Mykola Andriyovych Horbal (; born September 10, 1940) is a well-known Ukrainian dissident, human right activist, member of parliament of Ukraine, poet, and member of the Ukrainian Helsinki Group.

Early life
Mykola Horbal was born on September 10, 1940, in the village of Wołowiec in the Lemkivshchyna region, then administered as part of the General Government (German-occupied Poland), now in Gorlice County, Poland.  In 1947, his family was moved to Ukraine, and they settled in the village of Letyache (Ternopil Oblast).

From 1963 to 1970, Horbal worked as a music teacher.  During this period, he first started creating poetry.

Imprisonment
On November 24, 1970, Horbal was arrested by the KGB and charged with Anti Soviet Agitation and Propaganda. He was sentenced to 5 years imprisonment and 2 years exile in Siberia.

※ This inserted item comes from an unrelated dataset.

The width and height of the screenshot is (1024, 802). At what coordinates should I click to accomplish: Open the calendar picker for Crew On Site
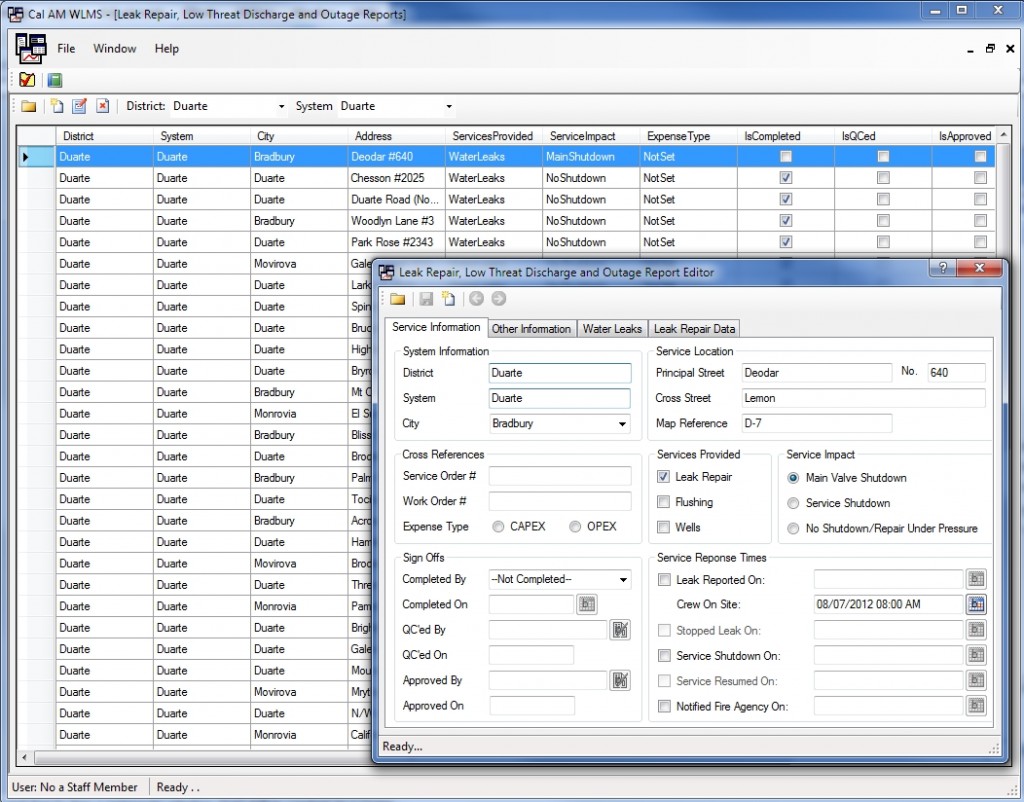(976, 604)
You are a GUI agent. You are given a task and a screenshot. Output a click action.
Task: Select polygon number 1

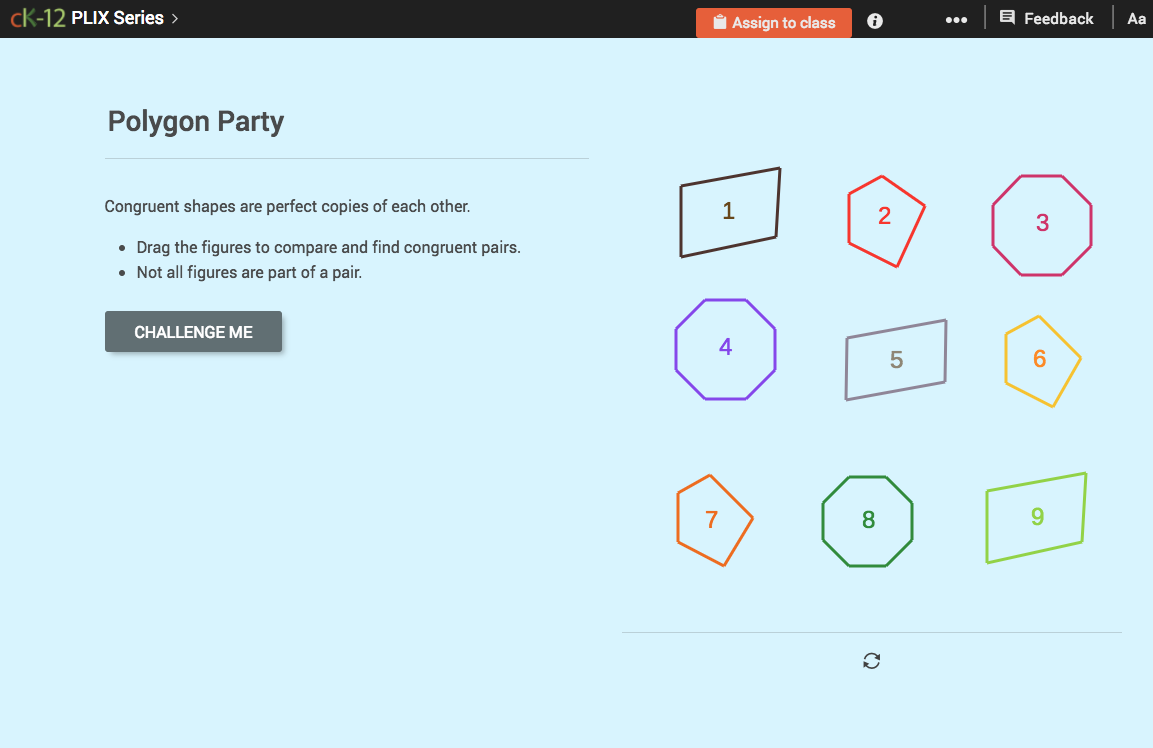pyautogui.click(x=728, y=211)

On release from prison and return to Ukraine, Horbal settled in Kyiv, where he joined the Ukrainian Helsinki Group which had formed in 1976. All of the members of the group were arrested, and on October 23, 1979, Horbal was arrested and sentenced to 5 years hard labour.

In 1984, having completed the 5-year term, Horbal was not released from incarceration, but was immediately sentenced to another term of 8 years of hard labour and 3 years in exile. However, this sentence was terminated in 1988 during the Perestroika.

Political career
Upon release, Horbal immediately became active in Ukrainian politics.  He served as a representative to the Kyiv City Council from 1990 to 1994.

He has served as a member of Parliament of Ukraine from 1994 till 1998.

Publications
Horbal's works were first published outside of Ukraine. The first collection of his work was published in the United States in 1983. His first collection was entitled "Details of a Noisy Alarmclock" (Ukrainian: Деталі Піщаного Годинника), and the second publication was of poetry for children, a collection entitled "A Song for Little Andrew" (Ukrainian: Коломийка Для Андрійка).

In 1986, a collection of his poetry was translated into German, and published in the collection "Here the End is Awaited" (Ukrainian: Тут Чекають Кінця).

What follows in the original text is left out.